FDA Commissioner Dr. Scott Gottlieb has announced his resignation, but he's continuing to take aim at tobacco products, including e-cigarettes and cigars. On March 13, Gottlieb announced FDA is proposing to end its current compliance policy as it applies to flavored electronic nicotine delivery system products such as electronic cigarettes (other than tobacco-, mint-, and menthol-flavored products). The agency expects manufacturers of all such flavored products that remain on the market under the new conditions to submit premarket applications to FDA by Aug. 8, 2021, a year earlier than the agency previously proposed.
He said FDA intends to review comments on the draft compliance policy published March 13 and finalize it as fast as possible.

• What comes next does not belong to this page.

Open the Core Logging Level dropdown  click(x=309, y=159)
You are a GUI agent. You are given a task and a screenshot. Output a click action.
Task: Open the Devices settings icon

He said FDA expects several things to happen because of these policy changes:
- Some flavored e-cigarette products will no longer be sold at all.
- Other flavored e-cigarette products that continue to be sold will be sold only in a manner that prevents youth access, while premarket authorization for these products is sought from the FDA by 2021.
- Some flavored cigars will no longer be sold.
FDA released a comprehensive plan for tobacco and nicotine regulation in July 2017, and it continues to implement that plan, he said, but it has become clear that a recent surge in e-cigarette use among American youths, which had appeared to be leveling off at the time the plan was announced, "is threatening the progress we've made in reducing youth tobacco use," he said. "The most recent data show more than 3.6 million middle and high school students across the country were current (past 30 day) e-cigarette users in 2018. This is a dramatic increase of 1.5 million children since the previous year. The data also showed that youth who used e-cigarettes also were using them more frequently and they were using flavored e-cigarette products more often than in 2017. This is particularly troubling given that research shows that kids using e-cigarettes are more likely to take up combustible cigarettes. The epidemic-level rise in youth e-cigarette use has prompted a series of escalating actions by the FDA in both enforcement and public education. It has also required us to take a critical look at our policies and regulatory priorities," he explained.